Miller’s Motive Not Total Defense, Prosecutors Say
Prosecutors at the trial of the only FBI agent ever charged with spying argued Friday that jurors should not be allowed to consider Richard W. Miller’s motive as a total defense.
“Good motive alone can not be a defense,” U.S. Atty. Robert Bonner declared as attorneys wrestled with final details of jury instructions.
“If good motive were a defense, the Rosenbergs would have said their motives were pure when they gave secrets to the Russians--that they wanted to further world peace,” said Bonner.
Executed in 1953
“The Rosenbergs would walk if that were the case,” added Assistant U.S. Atty. Russell Hayman, referring to Julius and Ethel Rosenberg, who were executed in 1953 for passing secrets of the atom bomb to the Soviet Union. They maintained their innocence to their deaths.
The legal dispute, preceding next Tuesday’s scheduled final arguments, concerned a series of jury instructions involving Miller’s intent.
Miller, 48, is charged with passing a classified FBI document to his Soviet lover for transmission to the Soviet government. Prosecutors said he was promised $65,000 in cash and gold.

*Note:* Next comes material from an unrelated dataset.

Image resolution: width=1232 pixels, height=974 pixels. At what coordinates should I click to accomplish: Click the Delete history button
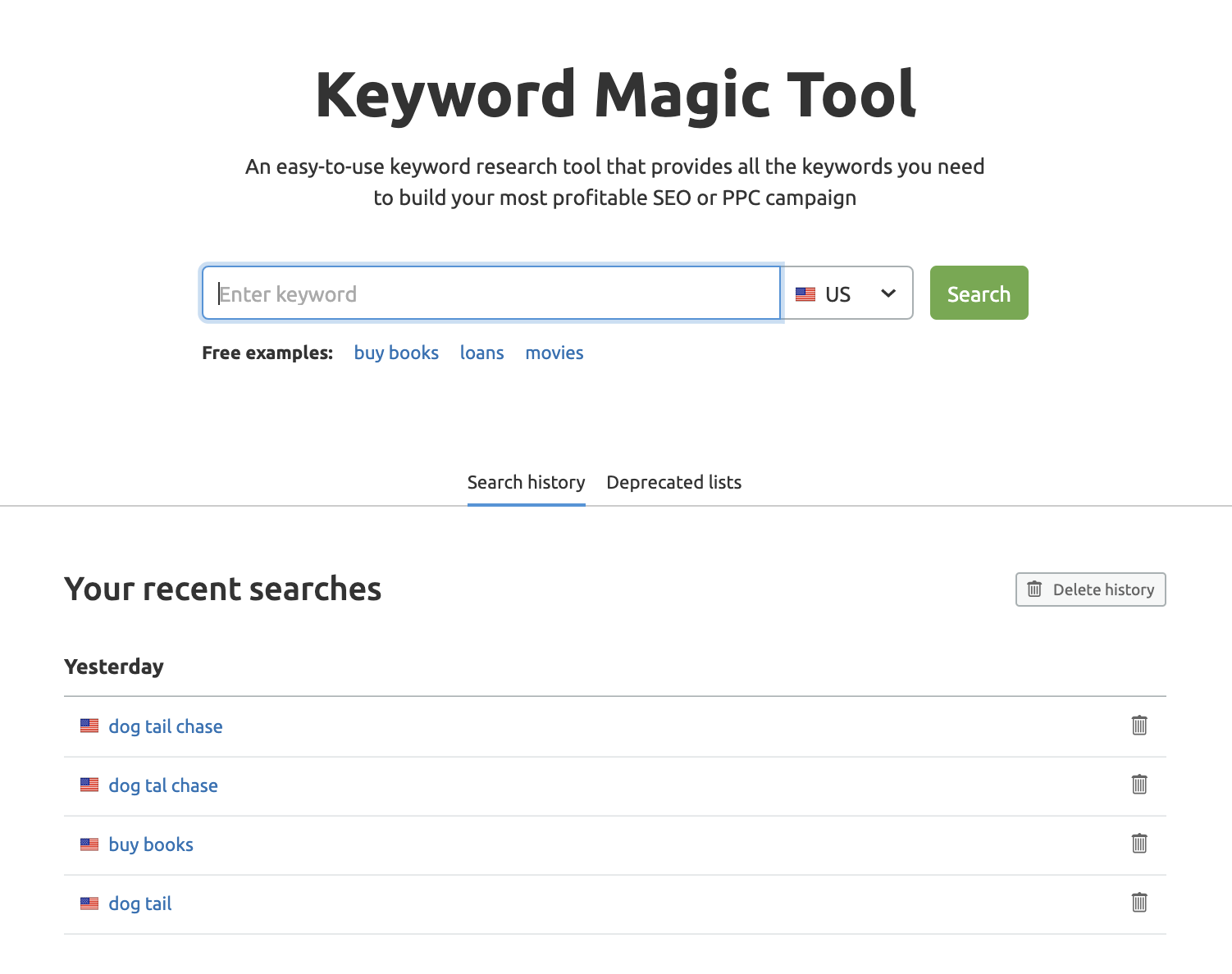click(x=1090, y=589)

Miller’s lawyers said, however, that he believed that he was carrying out a maverick double-agent operation, trying to infiltrate a Soviet spy network for the good of the United States.
The defense lawyers contend that he can be found guilty only if jurors disbelieve this claim and find that he intended to commit espionage.
U.S. District Judge David Kenyon, who said he would not make a final decision on the instructions until next week, said he thinks jurors must decide if Miller had “a good-faith belief” that the document he is alleged to have passed would have harmed the United States if given to a foreign power.
Defense Argument
The defense contends that Miller never surrendered the document, a guide to FBI counterintelligence reporting, and that the information would have been of no use to a foreign power in any case.
To be found guilty of a conspiracy charge, Kenyon also noted, “the defendant must have knowingly and willfully joined the conspiracy.”